> **REQUIRED ACTIONS**:
#1 In the article on Obamacare premiums, why does the Obamacare application give insurers no information about applicants' health? Answer in one to three sentences.
#2 Answer these from the article on Obamacare premiums:
(a) What do insurers currently use as a proxy for health status?
(b) When are rates for the federally run insurance exchanges now due?
(c) What does a firm tend to do when it isn't sure what it will have to spend?
#3 Can you carry the article on Obamacare premiums forward, picking up after its final sentence?

> **TEXT PROVIDED**:

++++++++++++++++++++

Obamacare Premiums a Guessing Game — Again
Insurers still aren't certain just how risky the risk pool will be in 2015.

Whether Obamacare premiums will increase next year — and by how much — will once again come down to good-old guesswork on the part of insurance companies.
Setting prices for 2014 was very much a game of pin the tail on the donkey for insurers, who generally make such decisions based on the costs they expect to incur over a year: If they have a lot of sick customers who are likely to file a lot of claims, premiums rise; if the customer base is healthier, prices drop. But while the Affordable Care Act's new marketplaces offered firms millions of potential customers, they provided hardly any information about how healthy or unhealthy those people might be.
With a year of real-world experience under their belts, insurers should, in theory, find it easier to set premiums for 2015. But because it's no longer legal to discriminate against people with preexisting conditions, the Obamacare application doesn't ask about health status. Which means the only data firms have is what they've collected from enrollees so far — and that's not much.
"You look at your claims history when you're setting rates, and there's not a lot of claims history on these folks," one industry official said.
From an actuarial perspective, a healthy 50-year-old is better than a sick 25-year-old. But for now, with no better alternative, insurers and health care wonks are simply using age as a proxy for health status. A young adult is assumed to be healthier than someone older. That's a very broad assumption, and one that leaves much uncertainty in the calculus.
In insurance, uncertainty often translates to higher premiums. When a firm isn't sure what it will have to spend, it tends to build in a cushion. The White House has already taken one step to prevent that scenario: It delayed the next enrollment period and the deadline for rate filings, giving insurers an extra month to take stock of who signed up this year. Rates for the federally run insurance exchanges are now due at the end of May, rather than the end of April.

++++++++++++++++++++

> **DATA FOR REVIEW**:

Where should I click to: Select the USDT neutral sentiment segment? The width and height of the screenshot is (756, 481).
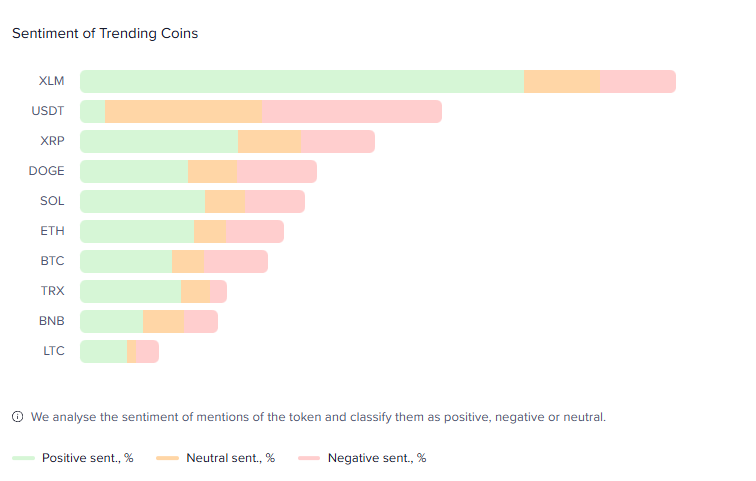(x=183, y=112)
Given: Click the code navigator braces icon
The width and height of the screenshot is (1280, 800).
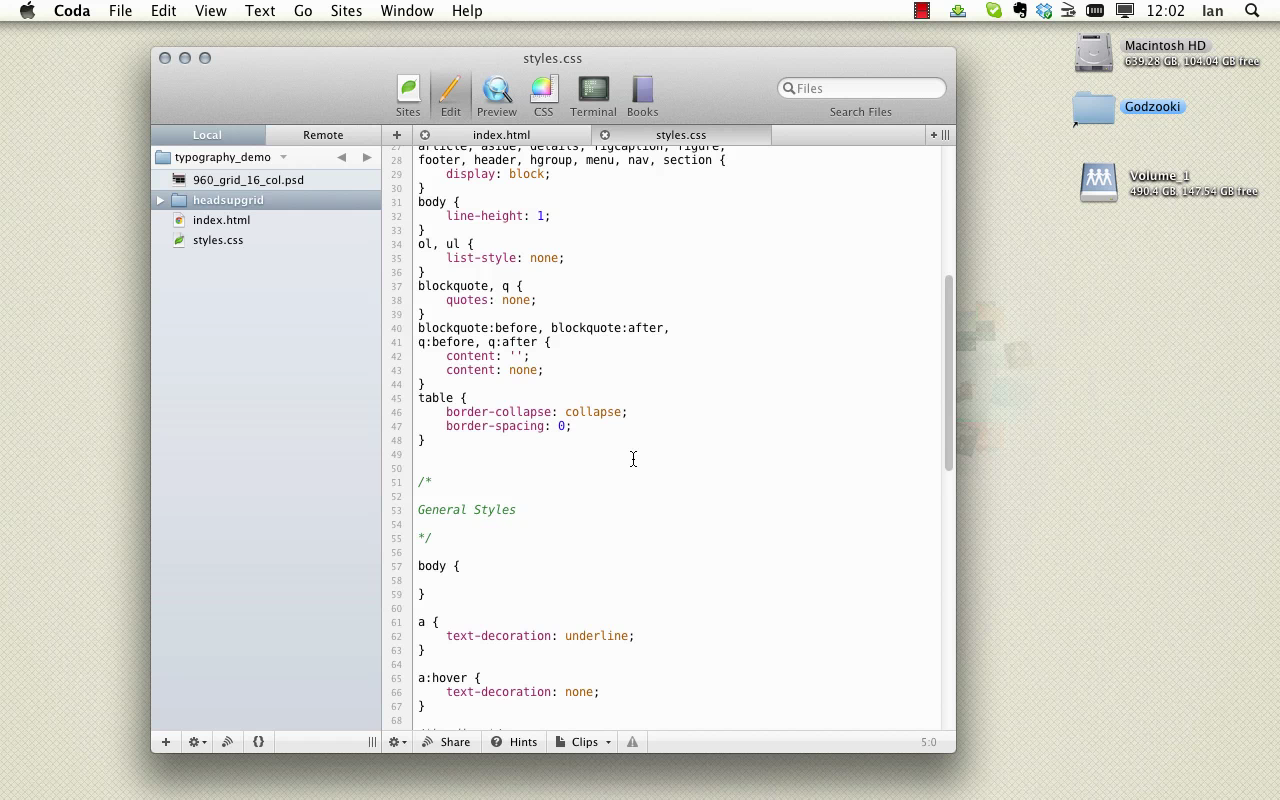Looking at the screenshot, I should pos(258,742).
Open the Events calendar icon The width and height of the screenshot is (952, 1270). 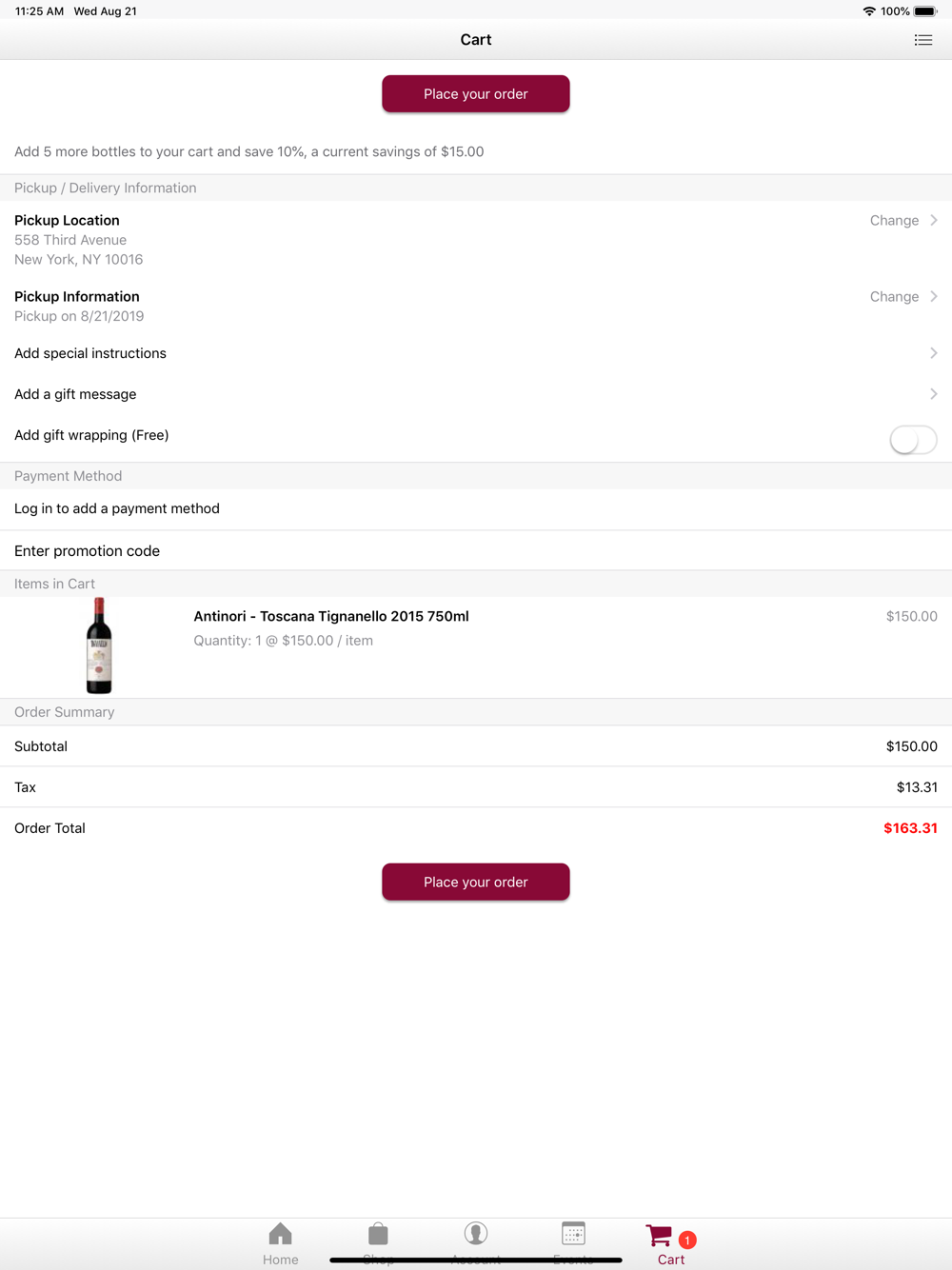pos(573,1234)
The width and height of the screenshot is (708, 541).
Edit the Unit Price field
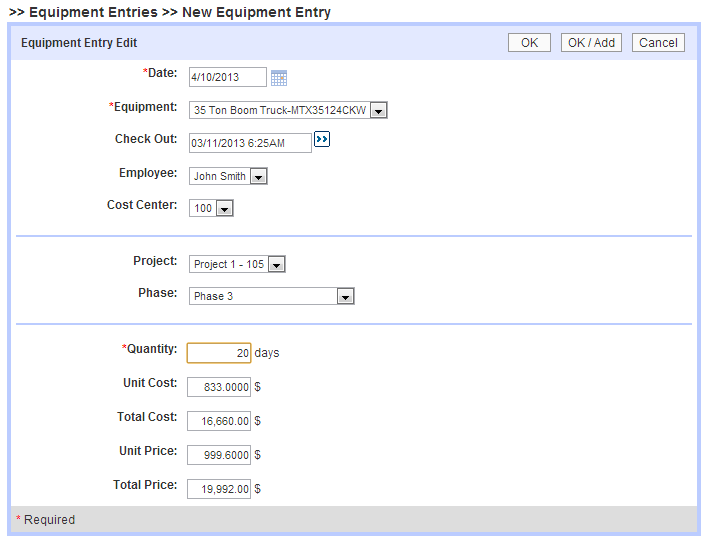[x=219, y=455]
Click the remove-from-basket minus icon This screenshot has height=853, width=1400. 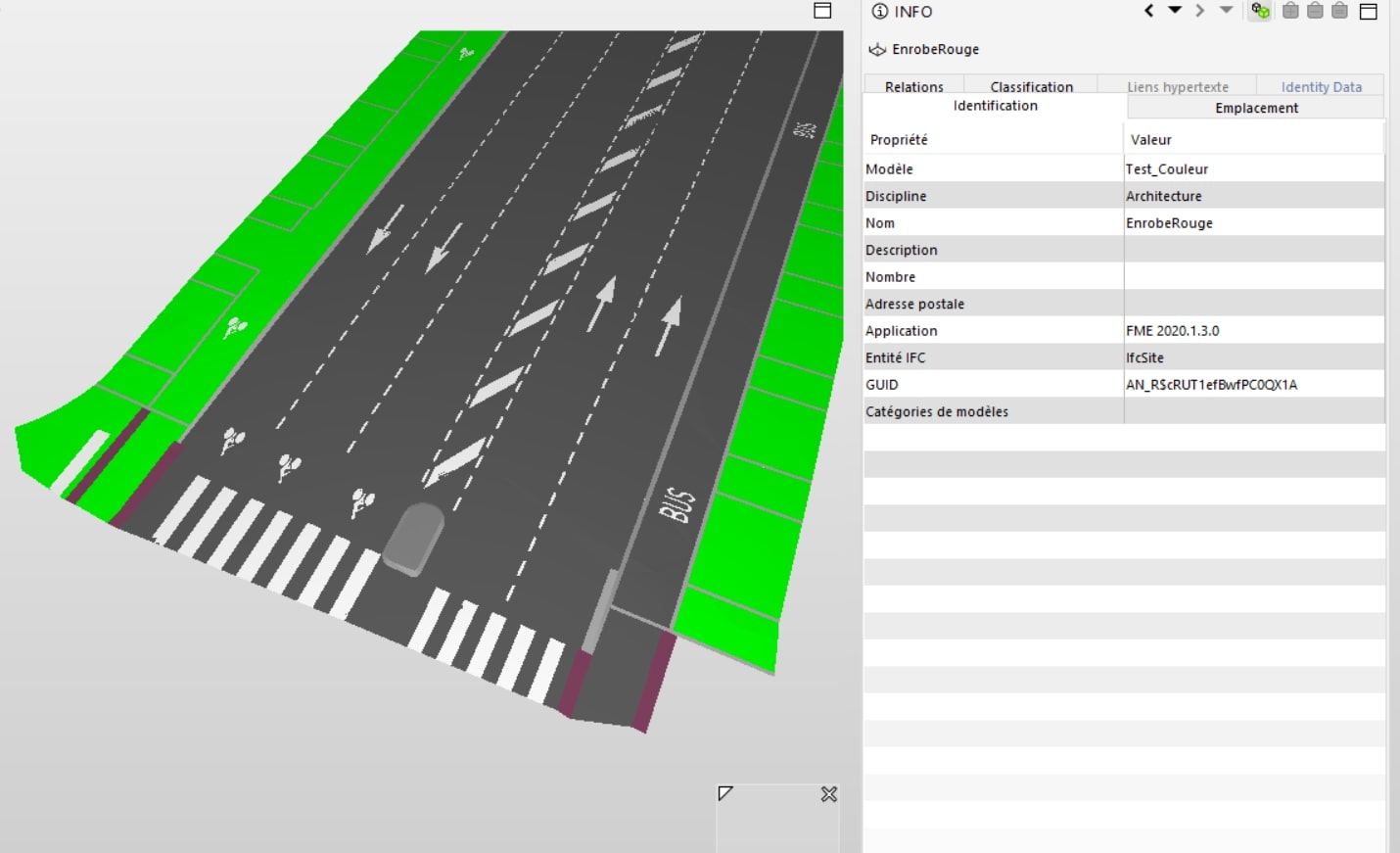click(x=1315, y=11)
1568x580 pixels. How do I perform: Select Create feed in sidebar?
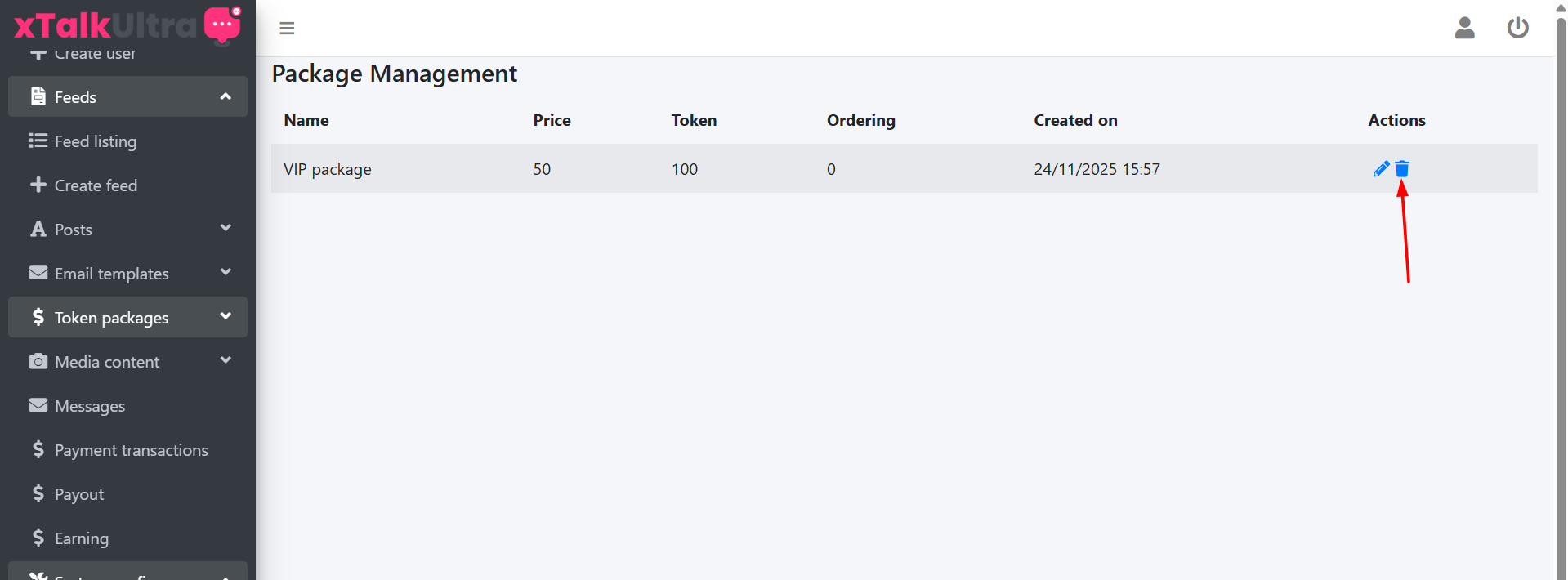click(x=95, y=185)
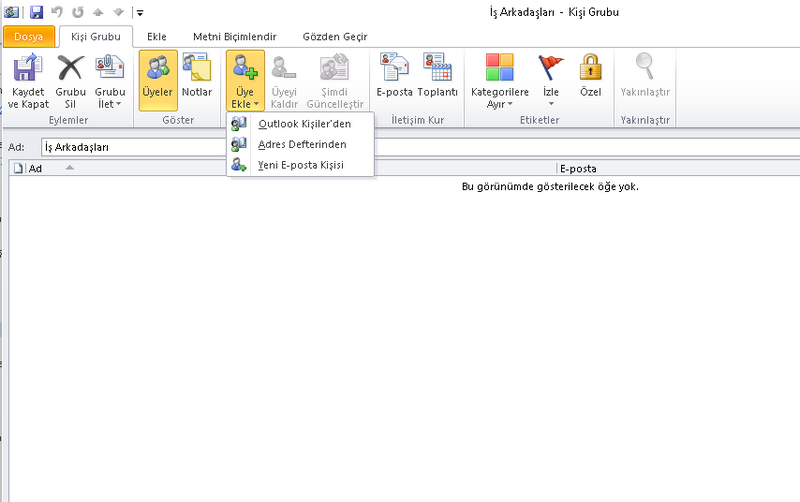Image resolution: width=800 pixels, height=502 pixels.
Task: Toggle the Üyeler view button
Action: click(158, 79)
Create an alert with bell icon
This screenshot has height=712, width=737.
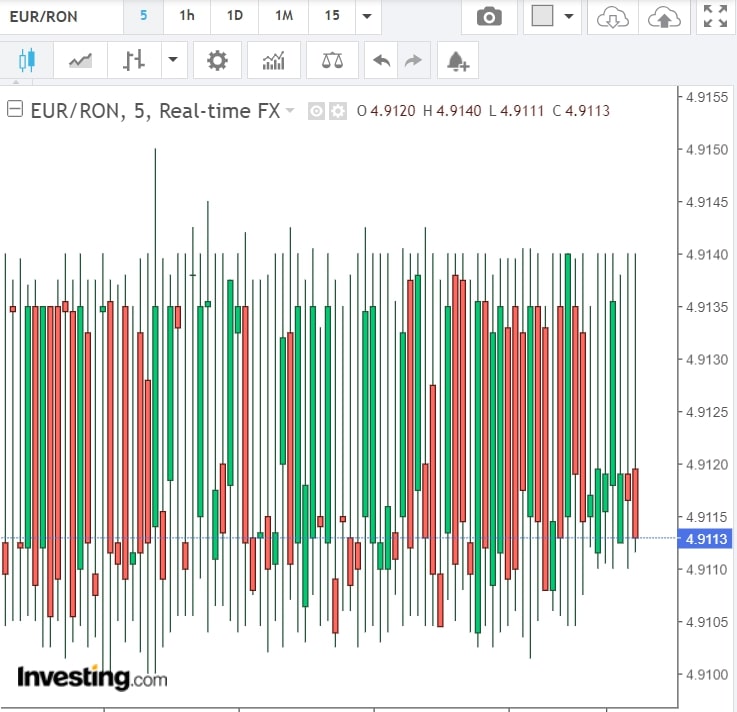pos(457,61)
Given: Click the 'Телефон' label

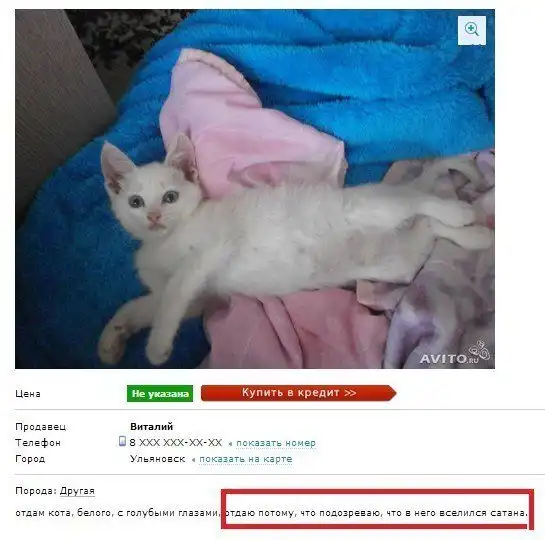Looking at the screenshot, I should tap(38, 443).
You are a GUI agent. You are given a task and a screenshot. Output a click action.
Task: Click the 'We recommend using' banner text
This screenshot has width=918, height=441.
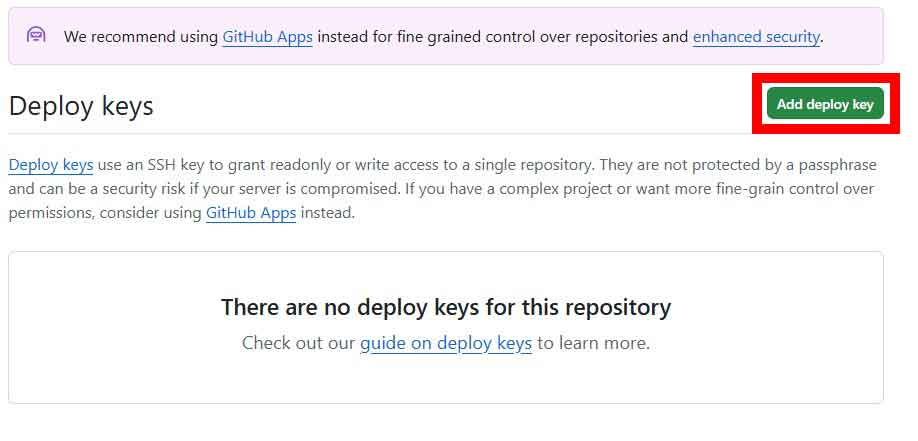[141, 36]
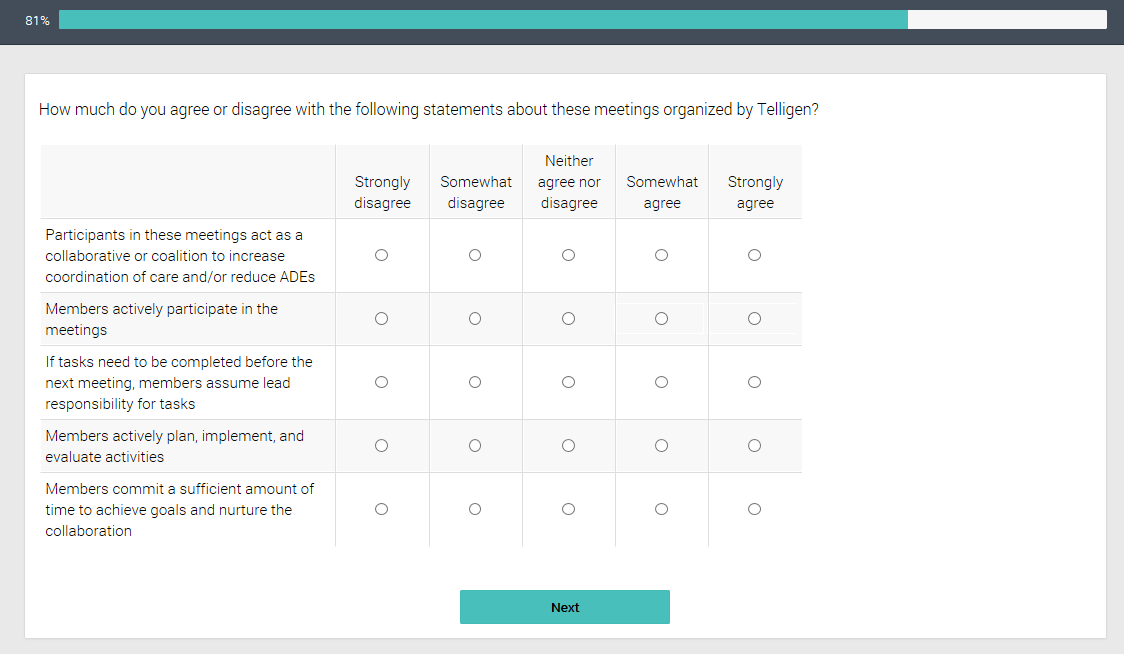
Task: Select Somewhat agree for collaborative or coalition statement
Action: [x=661, y=255]
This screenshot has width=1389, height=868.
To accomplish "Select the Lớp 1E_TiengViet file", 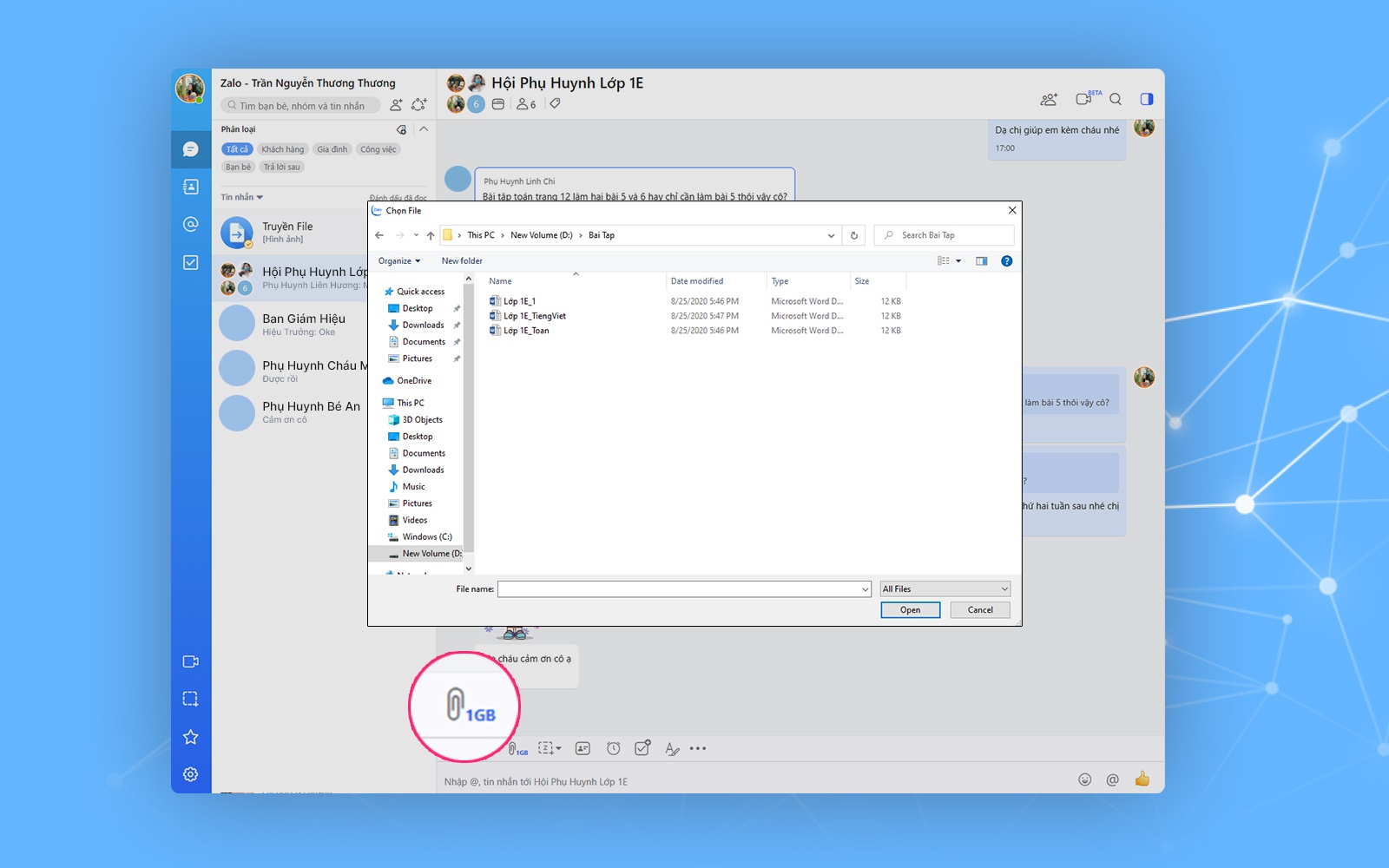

++++++++++++++++++++

> **ANSWERS FOR THE EXERCISE**:
#1 It is no longer legal to discriminate against people with preexisting conditions, so the application doesn't ask about health status. As a result, the only data insurers have is what they have collected from enrollees so far, which is not much.

#2
(a) Age.
(b) At the end of May, rather than the end of April.
(c) It tends to build in a cushion.

#3
"There's no question there is a challenge. For the [federal marketplace], the bids are due at the end of May, and the reason that was pushed back was to give the plans more time to understand what their risk profile actually looks like," said Karen Ignagni, the president of America's Health Insurance Plans.
The extension is, in part, an acknowledgment that young, healthy consumers — those least likely to use their insurance — are expected to sign up at the last minute. So, giving insurers more time to assess their risk pools should help them take those consumers into account, and perhaps make firms more comfortable with lower premiums for 2015.
There are other factors that might also help limit premium hikes.
First, the law includes a three-tiered safety net, known as the "three Rs" (risk adjustment, risk corridors, and reinsurance), designed to soften the blow if insurance companies turn out to have guessed wrong about the previous year's risk pools. If their real-world experience is better than expected, they pay into a fund that provides payments to carriers with a worse-than-expected experience.
Second, the law sets rules on insurers' spending. Plans in the individual market have to spend 80 percent of their premiums on medical care, leaving only the remaining 20 percent for overhead and profit. If they miss that ratio, they have to pay out the difference in a rebate to their customers. That could discourage plans from raising premiums just to be safe — a higher premium is less attractive to new customers, and any excess will just go back to policyholders, anyway.
Third, there are the basic incentives of a competitive marketplace. Even with all the initial uncertainty, premiums for 2014 came in well below the Congressional Budget Office's expectations, because insurers want customers — healthy ones in particular. And those customers are the most likely to shop for the lowest premium rather than the richest coverage. Plans probably won't want to sacrifice long-term market share to avoid risking a short-term bump in the road, some industry officials said.
Nonetheless, industry insiders say the 2015 rate-setting process will still work a lot like the 2014 process, when insurers were entering a completely new market.
"What they're going to have to base their rates on is a best guess, based on limited information," the industry official said.
Which means the donkey's tail could still wind up tacked pretty high on the wall.